Thursday, January 12, 2023

a metal cube the size of a suitcase

I could recognize a Kirby poem on the page across a room, just as I could recognize one of Emily Dickinson’s.
~Billy Collins



Happy Poetry Friday! I've got poems by David Kirby today. He says, "A lot of my poems are braids I make of found materials; my contribution is to figure out what the different parts have in common and then unite them tonally." By "found materials," he means stories he's picked up along the way.

TAKING IT HOME TO JEROME
by David Kirby

In Baton Rouge, there was a DJ on the soul station who was
always urging his listeners to “take it on home to Jerome.”

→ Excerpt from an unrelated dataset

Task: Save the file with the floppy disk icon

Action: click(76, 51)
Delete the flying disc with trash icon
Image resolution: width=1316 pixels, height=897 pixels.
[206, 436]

No one knew who Jerome was. And nobody cared. So it
didn’t matter. I was, what, ten, twelve? I didn’t have anything

to take home to anyone. Parents and teachers told us that all
we needed to do in this world were three things: be happy,

read the rest here

****************

THE LOCOMOTION
by David Kirby

Student’s so tired she’s weepy. I just got off a double shift,
she says, and I tell her not to worry, that we’ve all had
terrible jobs but things turn out okay, and then I tell her

about my worst job ever, which was building roads
in Claiborne Parish that summer, the sun itself hot enough,
the tar puddling around our boots like lava leaked

from Dante’s hell. Jules LeBlanc and I bunked together
and drove back to Baton Rouge on the weekends
to do laundry and eat our mothers’ cooking,

but on our last day before we went off to college,
we stopped at a roadhouse and emptied can after can
of Busch beer, the white mountains of the logo

holding out their snowy promise. Somehow...

read the rest here

****************

MORE THAN THIS
by David Kirby

When you tell me that a woman is visiting the grave
of her college friend and she’s trying not to get irritated
at the man in the red truck who keeps walking back and forth
and dropping tools as he listens to a pro football
game on the truck radio, which is much too loud, I start
to feel as though I know where this story is going,
so I say Stop, you’re going to make me cry.
How sad the world is. When young men died in the mud
of Flanders, the headmaster called their brothers out
of the classroom one by one, but when the older brothers
began to die by the hundreds every day, they simply handed
the child a note as he did his lessons, and of course the boy
wouldn’t cry in front of the others, though at night
the halls were filled with the sound of schoolboys sobbing
for the dead, young men only slightly older than themselves.
Yet the world’s beauty breaks our hearts as well:
the old cowboy is riding along and looks down...

read the rest here

****************

Chicken Spaghetti has the Poetry Friday round-up. Thanks, Susan!

12 comments:

Irene Latham said...

I see the "braids"! And I am enamored of that metaphor. It's another way of talking about the weaving we poets do, or how we make those imaginative leaps. Thank you, Tabatha. xo

Linda B said...

Oh, Tabatha, I love these, that he collects & tells stories from others. I will look for more. In that story about the school boys getting notes, I was told by my Aunt Barbara that nearly the same thing happened in school during WWII. People came into the classroom with notes & other classmates were terrified that the person would come to them. And, I love "At other times, I’m just a secretary". He brings both the sad & the happy so wonderfully. Thank you!

Janice Scully said...

Thanks, Tabatha, for introducing me to Kirby, and his storytelling style of writing poems. These feel like they could be useful to me as mentor poems, a way to approach stories I might enjoy "braiding" together.

laurasalas said...

Thank you for this introduction to Kirby. I love that first poem, and I'm off to put a collection on reserve at my library!

Carol Varsalona said...

Tabatha, thanks for sharing Kirby's poetry. They were powerful examples of braiding stories with realistic touches. I would like to read more of his work.

Linda Mitchell said...

Oh, my. What a treasure of Kirby poems. Thank you. I love that detail, "bring it home to Jerome." There are so many little unique details that we all recognize from our own lives and help make these poems ours.

Kay said...

I love all three of these, but that last one. Just wow. What a punch.

Carol Labuzzetta said...

Tabitha, Thank you for sharing this Kirby poem. I subscribed to Rattle but found much of it beyond my style of writing. I was happy to learn of Kirby's style of finding and braiding works together. In a strange way, it encouraged me.

Mary Lee said...

Two new poets (Kirby and Jack Gilbert) on reserve from the library. Thank you, again, for expanding my horizons!

Patricia Franz said...

Oof... feel like a gut-punch after reading these. Wow. Thanks for sharing.

Karen Eastlund said...

Tabatha: Thank you so much for the David Kirby poems. He is new to me, and I love what you have linked here, so I will look for more. Kudos...

mbhmaine said...

Tabatha, I was feeling rushed this morning, but clicked on your site because I knew I'd be enriched by having done so. Sure enough, you introduced me to David Kirby and after reading his poems, I feel off-kilter --in a mostly wonderful, wondering way. Wow! What power is in these poems! Thank you so much for sharing.